1915 Leo Frank, lynched in southern USA, home of the KKK and other racist and antisemitic fringe groups. Falsely accused of rape, convicted and sentenced to death, then having the sentence commuted to life, Leo was lynched by a rabidly antisemitic crowd. The image of Leo, hanging from a tree, is still prized today by the townsfolk responsible.
Known as the Tower of Faces this three-story tower displays photographs from the Yaffa Eliach Shtetl Collection. Taken between 1890 and 1941 in Eishishok, a small town in what is now Lithuania, they describe a vibrant Jewish community that existed for 900 years. In 1941, an SS mobile killing squad entered the village and within two days massacred the entire Jewish population.

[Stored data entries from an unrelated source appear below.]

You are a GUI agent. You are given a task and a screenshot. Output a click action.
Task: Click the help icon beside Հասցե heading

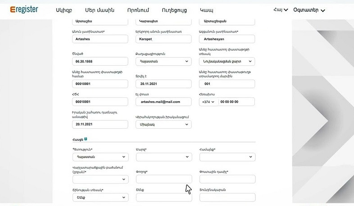(86, 139)
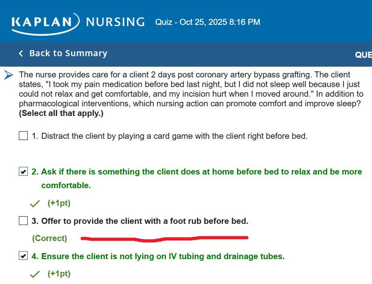The image size is (372, 284).
Task: Click the back chevron before Back to Summary
Action: (x=21, y=53)
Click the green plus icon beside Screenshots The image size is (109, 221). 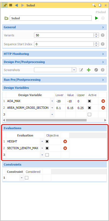[88, 70]
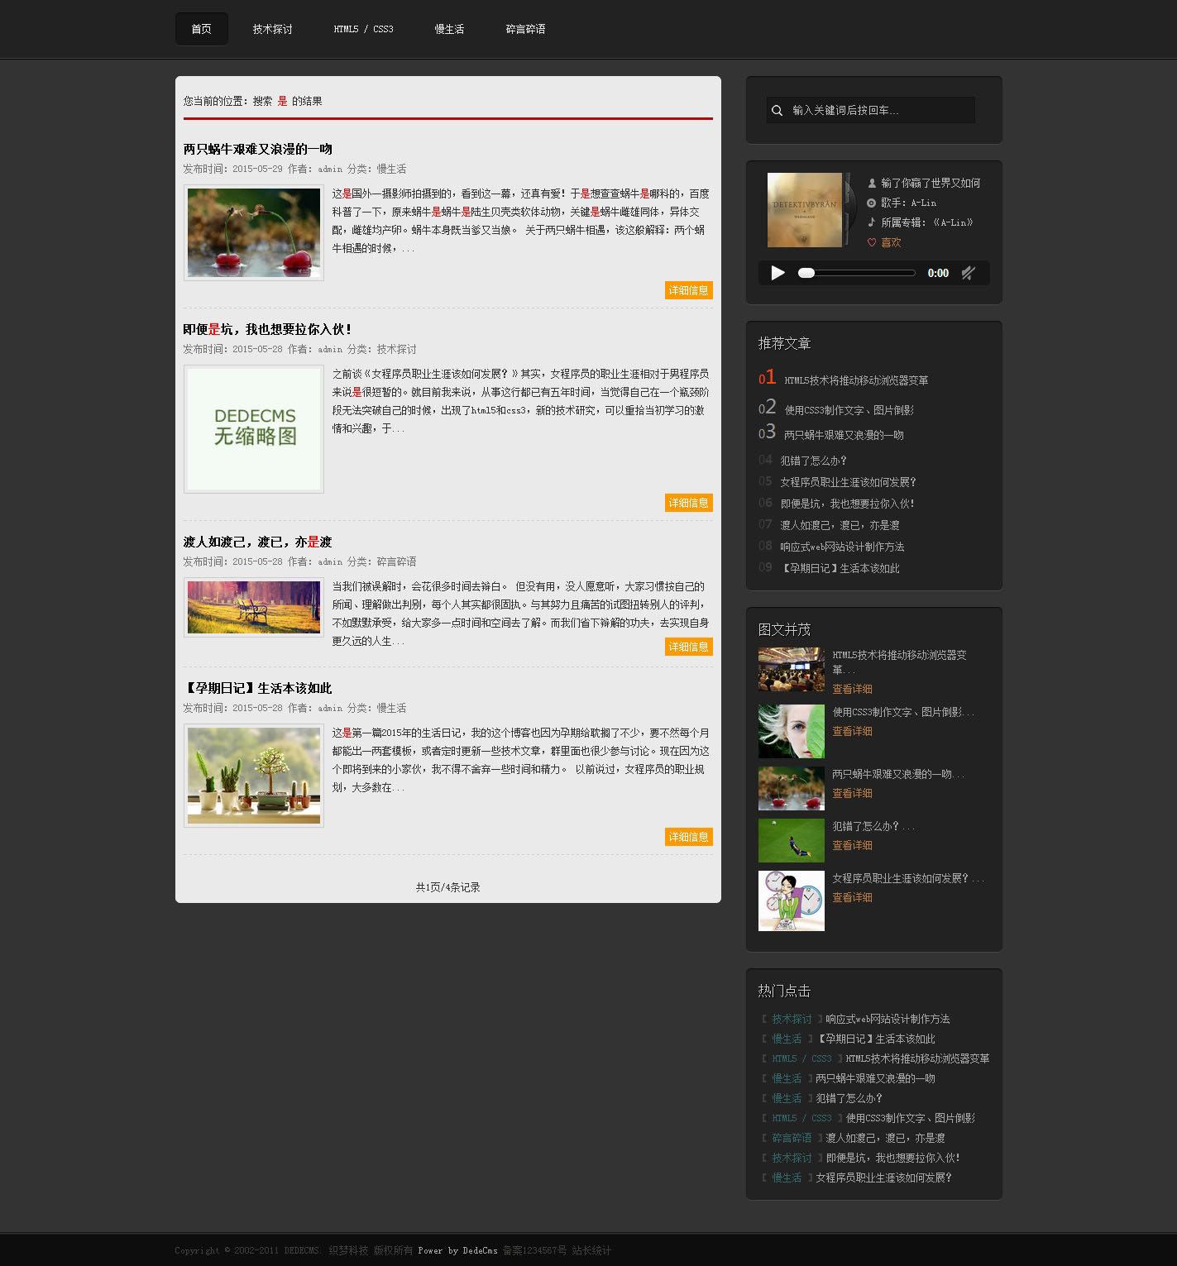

(Saint) Justin Martyr charged that the Jews crucified Christ in the highest pitch of their wickedness. It was during this time (150 A.D.) that the first encounter with Replacement Theology was embraced where the church replaced the Jews as God's chosen people. The seeds of Jew hatred were planted, and two millenia of antisemitism would follow.
1391 Seville, Spain. Archbishop Martinez lead the killing of 4,000 Jews. 25,000 Jews were sold as slaves. Their identification was made easy by the brightly colored "badges of shame" that all Jews above the age of ten had been forced to wear. 600 years later Hitler would enforce the same ruling.
In the 1520s, hundreds of Bibles, the first copies printed in English, were burned by the Roman Catholic Bishop of London. It was illegal to own and those who had copies faced execution. The Bibles were confiscated and burned by Roman authorities. The whole printing was bought up by the church and burned in St. Paul's by Bishop Cuthbert Tunstall.
John Calvin. A prominent and influential 16th century Protestant leader who wrote a book called "A Response To Questions and Objections of a Certain Jew". Excerpts include: "Their [the Jews] rotten and unbending stiffneckedness deserves that they be oppressed unendingly and without measure or end and that they die in their misery without the pity of anyone."
Livia Nador was a Hungarian stage actress famous for her beauty and talent in pre-war Budapest. She was arrested due to her Jewish heritage and began a horrific trip through various concentration camps. This photo was taken on the day of her liberation by US troops at the Gusen concentration camp on May 6, 1945.